Second, the passage of the Goldwater-Nichols Reform Act of 1986 transformed the military by requiring better integration of military personnel across the Army, Navy, Air Force, and Marine Corps. It mandated joint training and assignments for its senior leaders, streamlined the command structure, empowered the chairman of the Joint Chiefs of Staff to provide strategic direction for the force and codified his role as a presidential adviser, and accounted for the ability of each branch to use equipment before buying it. And third, the creation of new entities such as U.S. Space Command and the National Imagery and Mapping Agency signaled then-unrivaled expertise and commitment to these burgeoning areas.
The success of the Second Offset was on display for the world to see during the Gulf War in 1991 when U.S. forces completely dominated the Iraqi military. Technology alone did not win the day; it required a transformed force to make it effective.
These historical examples may provide a blueprint for how a Trump Pentagon can continue with the Third Offset, first announced in November 2014 by then-Secretary of Defense Chuck Hagel and detailed in a report from the Center for Strategic and Budgetary Assessments. In each of the two previous offsets, technological advances were better leveraged because of statutory reform, organizational transformation, and the changes in military personnel.
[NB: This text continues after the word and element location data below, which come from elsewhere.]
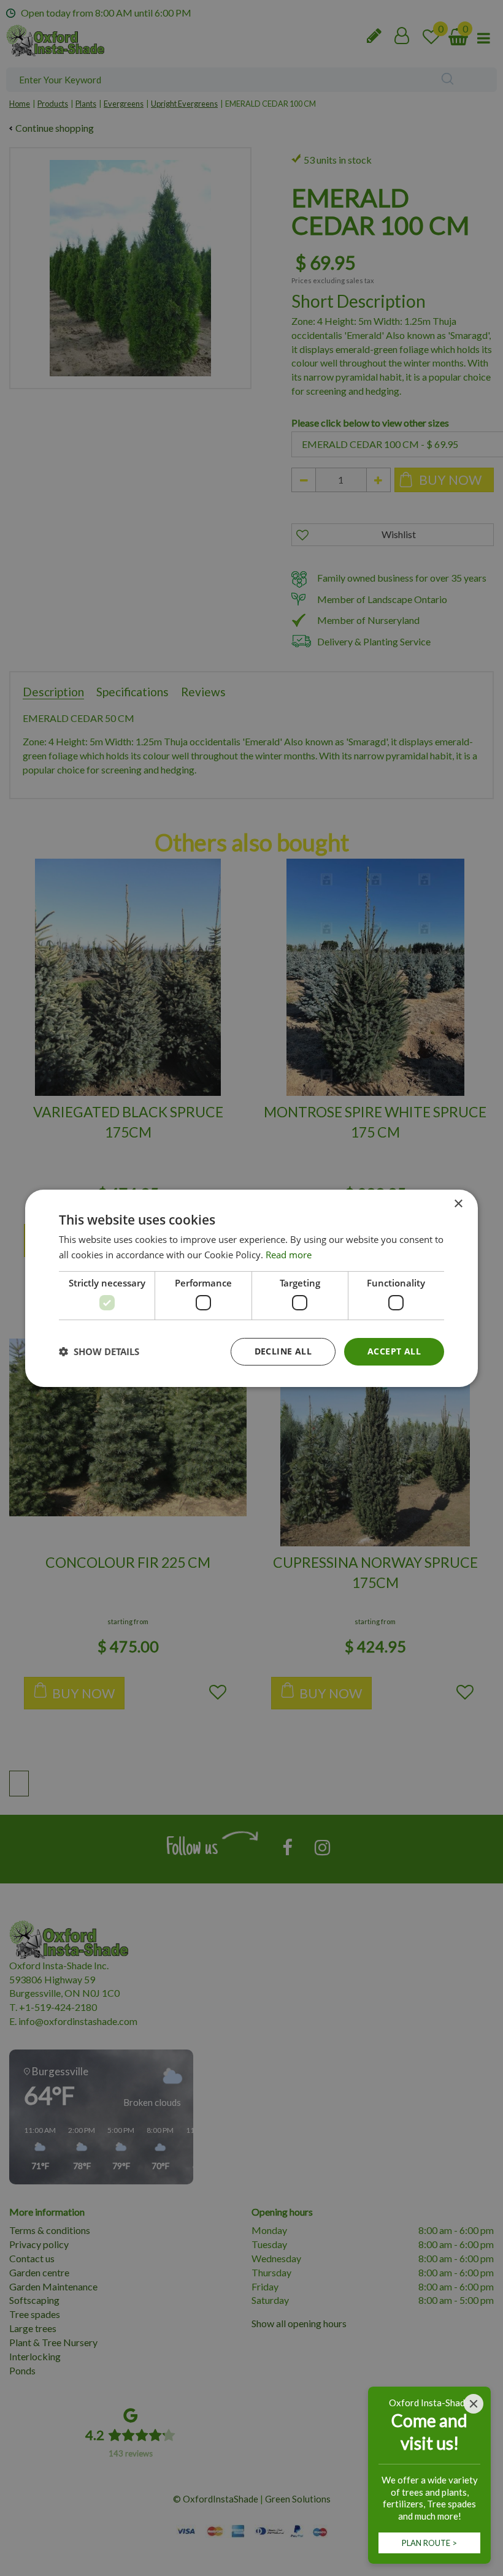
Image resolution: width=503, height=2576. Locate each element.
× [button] (458, 1203)
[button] (99, 1351)
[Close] (473, 2404)
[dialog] (251, 1287)
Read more (289, 1254)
If the Defense Department uses a similar approach now, it can be better prepared to wield this transformed entity to defeat violent extremist organizations, confront and deter nation-states, and operate in nontraditional realms like cyberspace—simultaneously. To be sure, there are provisions in the current Defense Department bill that would make some modest structural changes to the military. But the new administration and department leadership will have to consider what additional reforms are required to achieve the offset that’s needed. A Third Offset strategy in the Trump era should look to lessons from previous successes. As is often the case in military affairs, what’s past is prologue.